To determine whether intravenous immunoglobulin produces demonstrable clinical improvement in patients with refractory idiopathic inflammatory bowel disease, a pilot, open-label, nonrandomized
, safety and therapeutic efficacy study was carried out at a tertiary care referral medical center.
Twelve consecutive patients with refractory idiopathic colitis (nine ulcerative colitis, three Crohn's colitis)

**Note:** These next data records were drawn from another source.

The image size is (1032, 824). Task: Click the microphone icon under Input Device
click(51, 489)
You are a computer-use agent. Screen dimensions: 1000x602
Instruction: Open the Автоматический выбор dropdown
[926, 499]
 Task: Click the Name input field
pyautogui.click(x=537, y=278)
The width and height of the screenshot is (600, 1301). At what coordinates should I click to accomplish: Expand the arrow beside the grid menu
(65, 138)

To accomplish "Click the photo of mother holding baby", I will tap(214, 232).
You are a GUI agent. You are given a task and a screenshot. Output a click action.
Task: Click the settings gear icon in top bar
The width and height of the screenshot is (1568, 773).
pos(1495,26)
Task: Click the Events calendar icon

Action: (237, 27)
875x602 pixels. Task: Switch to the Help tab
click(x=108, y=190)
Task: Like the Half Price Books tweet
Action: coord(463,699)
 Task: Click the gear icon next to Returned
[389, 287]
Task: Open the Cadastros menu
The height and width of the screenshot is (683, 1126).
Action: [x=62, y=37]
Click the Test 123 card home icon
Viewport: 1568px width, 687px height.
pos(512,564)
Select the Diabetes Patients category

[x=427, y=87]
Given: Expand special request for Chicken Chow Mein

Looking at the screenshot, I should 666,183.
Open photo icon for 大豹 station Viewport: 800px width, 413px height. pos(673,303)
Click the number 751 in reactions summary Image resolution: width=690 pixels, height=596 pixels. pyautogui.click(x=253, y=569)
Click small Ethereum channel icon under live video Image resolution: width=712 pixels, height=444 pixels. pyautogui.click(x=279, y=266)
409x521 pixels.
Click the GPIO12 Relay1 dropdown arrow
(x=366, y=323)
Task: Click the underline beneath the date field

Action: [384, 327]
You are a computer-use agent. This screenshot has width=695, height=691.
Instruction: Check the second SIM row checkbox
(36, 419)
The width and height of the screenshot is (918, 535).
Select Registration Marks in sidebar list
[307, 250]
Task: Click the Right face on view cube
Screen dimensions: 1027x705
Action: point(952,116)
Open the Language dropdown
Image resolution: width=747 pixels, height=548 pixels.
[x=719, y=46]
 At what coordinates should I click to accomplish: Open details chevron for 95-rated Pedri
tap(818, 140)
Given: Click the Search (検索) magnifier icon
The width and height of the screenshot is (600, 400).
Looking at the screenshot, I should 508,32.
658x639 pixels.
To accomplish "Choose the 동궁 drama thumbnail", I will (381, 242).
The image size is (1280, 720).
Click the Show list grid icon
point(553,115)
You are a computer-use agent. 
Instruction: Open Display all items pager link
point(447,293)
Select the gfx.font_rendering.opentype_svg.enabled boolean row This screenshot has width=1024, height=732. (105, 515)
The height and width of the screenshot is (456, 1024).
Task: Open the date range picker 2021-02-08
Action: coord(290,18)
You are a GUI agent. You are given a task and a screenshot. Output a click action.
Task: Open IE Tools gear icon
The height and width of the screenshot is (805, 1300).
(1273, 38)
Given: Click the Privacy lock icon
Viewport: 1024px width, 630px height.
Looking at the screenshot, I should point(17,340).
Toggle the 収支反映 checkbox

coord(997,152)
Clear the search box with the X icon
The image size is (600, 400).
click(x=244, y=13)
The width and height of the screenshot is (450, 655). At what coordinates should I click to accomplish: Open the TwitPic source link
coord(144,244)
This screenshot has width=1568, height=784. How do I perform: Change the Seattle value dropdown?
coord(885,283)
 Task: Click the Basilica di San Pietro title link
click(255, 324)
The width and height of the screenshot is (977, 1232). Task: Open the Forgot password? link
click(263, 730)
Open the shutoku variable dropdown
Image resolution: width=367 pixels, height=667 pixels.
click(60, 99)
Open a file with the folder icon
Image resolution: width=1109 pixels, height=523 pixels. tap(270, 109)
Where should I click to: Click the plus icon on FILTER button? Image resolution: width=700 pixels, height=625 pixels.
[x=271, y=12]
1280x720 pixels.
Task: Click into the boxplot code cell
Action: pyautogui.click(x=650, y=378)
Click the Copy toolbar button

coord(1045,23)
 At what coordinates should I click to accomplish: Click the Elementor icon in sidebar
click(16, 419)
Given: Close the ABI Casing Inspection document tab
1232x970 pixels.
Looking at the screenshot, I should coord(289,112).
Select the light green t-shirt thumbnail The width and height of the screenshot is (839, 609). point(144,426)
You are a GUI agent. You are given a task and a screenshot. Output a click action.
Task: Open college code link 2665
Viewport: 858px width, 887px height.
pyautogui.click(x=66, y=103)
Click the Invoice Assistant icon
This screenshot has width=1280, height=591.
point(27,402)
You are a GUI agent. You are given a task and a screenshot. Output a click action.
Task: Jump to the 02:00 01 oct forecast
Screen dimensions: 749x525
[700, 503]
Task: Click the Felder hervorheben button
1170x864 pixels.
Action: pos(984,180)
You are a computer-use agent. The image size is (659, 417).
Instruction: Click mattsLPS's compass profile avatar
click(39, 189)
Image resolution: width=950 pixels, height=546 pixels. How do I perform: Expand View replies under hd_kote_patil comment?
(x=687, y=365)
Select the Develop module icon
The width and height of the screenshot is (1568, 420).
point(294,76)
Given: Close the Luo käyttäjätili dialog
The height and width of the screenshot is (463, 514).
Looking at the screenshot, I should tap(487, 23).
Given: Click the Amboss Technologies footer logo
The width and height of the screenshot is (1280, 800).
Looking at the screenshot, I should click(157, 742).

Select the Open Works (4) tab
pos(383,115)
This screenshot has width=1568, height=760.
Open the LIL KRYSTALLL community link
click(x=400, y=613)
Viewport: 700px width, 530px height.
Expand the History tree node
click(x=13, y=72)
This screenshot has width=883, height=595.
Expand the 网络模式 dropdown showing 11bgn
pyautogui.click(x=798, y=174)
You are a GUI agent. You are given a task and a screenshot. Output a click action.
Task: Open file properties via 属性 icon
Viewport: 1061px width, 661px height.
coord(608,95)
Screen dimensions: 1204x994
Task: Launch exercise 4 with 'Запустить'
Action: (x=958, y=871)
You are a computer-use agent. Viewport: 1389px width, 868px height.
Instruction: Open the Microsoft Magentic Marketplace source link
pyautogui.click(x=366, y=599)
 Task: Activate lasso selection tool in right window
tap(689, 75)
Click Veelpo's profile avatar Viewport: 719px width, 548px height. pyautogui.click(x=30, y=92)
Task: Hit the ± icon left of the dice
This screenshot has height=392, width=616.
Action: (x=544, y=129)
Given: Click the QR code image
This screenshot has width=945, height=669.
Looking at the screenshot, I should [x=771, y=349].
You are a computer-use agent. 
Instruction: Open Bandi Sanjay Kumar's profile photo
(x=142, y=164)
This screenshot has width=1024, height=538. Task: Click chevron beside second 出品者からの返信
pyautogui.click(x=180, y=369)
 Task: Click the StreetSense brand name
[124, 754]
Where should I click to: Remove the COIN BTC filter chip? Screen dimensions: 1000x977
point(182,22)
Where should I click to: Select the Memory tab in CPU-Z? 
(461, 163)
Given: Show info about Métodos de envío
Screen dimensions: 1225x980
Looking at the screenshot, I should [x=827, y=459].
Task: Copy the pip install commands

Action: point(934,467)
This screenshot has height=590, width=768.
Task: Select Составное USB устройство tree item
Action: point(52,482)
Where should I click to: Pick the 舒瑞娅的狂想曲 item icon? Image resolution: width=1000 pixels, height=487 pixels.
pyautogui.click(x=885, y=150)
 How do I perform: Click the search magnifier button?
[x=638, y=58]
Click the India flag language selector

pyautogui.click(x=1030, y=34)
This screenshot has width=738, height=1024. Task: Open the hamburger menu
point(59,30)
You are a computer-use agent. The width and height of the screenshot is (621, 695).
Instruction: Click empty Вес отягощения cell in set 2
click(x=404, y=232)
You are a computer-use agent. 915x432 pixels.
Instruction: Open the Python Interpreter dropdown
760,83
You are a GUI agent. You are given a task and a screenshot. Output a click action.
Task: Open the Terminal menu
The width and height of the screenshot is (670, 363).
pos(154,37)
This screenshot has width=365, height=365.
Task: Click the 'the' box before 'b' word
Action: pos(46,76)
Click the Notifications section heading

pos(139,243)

who were reluctant to receive immunosuppressive therapy or have surgical intervention were
referred by physicians not participating as investigators in this study. Eleven patients were symptomatic
for at least 6 months, with endoscopically moderate or severe mucosal inflammation despite
medical therapy, including systemic corticosteroids in all cases, and one patient was
dependent on oral prednisone to remain in clinical remission. Ten patients had extensive colitis,
six of whom had pancolitis and four of whom had colitis extending to the hepatic flexure or transverse
colon. Nine patients required hospitalization for treatment of colitis. Intravenous immunoglobulin was
administered in one or two induction phases (2 g/kg over 2 or 5 days), followed by a maintenance phase
(200-500 mg/kg every 2 wk for 12 or 24 wk). Tapering of systemic corticosteroid therapy was attempted,
whereas other medications for idiopathic colitis were continued. Treatment response was assessed
clinically and by colonoscopy with multiple biopsies whenever possible. Immunoglobulin therapy was
well-tolerated and did not produce any biochemical abnormalities. In six patients who completed
the treatment protocol, mean reductions +/- SE were achieved in subjective symptoms as quantified by
a colitis activity score, 13.3 +/- 1.2 to 4.7 +/- 0.9 (p less than 0.001), and daily mg dose of prednisone,
41.7 +/- 8.0 to 1.9 +/- 1.2 (p less than 0.001). For all 12 patients, statistically significant reductions were
achieved in the colitis activity score and daily prednisone dose. Of five patients who completed the
treatment protocol and improved clinically, four underwent post-treatment colonoscopic and biopsy
evaluations and had unequivocal reductions in the intensity of colonic mucosal inflammation. Three
patients who had objective improvement with intravenous immunoglobulin experienced relapses of
colitis after discontinuation of this therapy. Six patients did not complete the treatment protocol,
two of whom required surgical intervention and four of whom withdrew to undergo colectomy electively.
Intravenous immunoglobulin may be beneficial in subsets of patients with idiopathic colitis. The results
of our pilot study justify the undertaking of a prospective, randomized controlled trial to determine the
efficacy of intravenous immunoglobulin in carefully defined subsets of patients with idiopathic inflammatory bowel disease.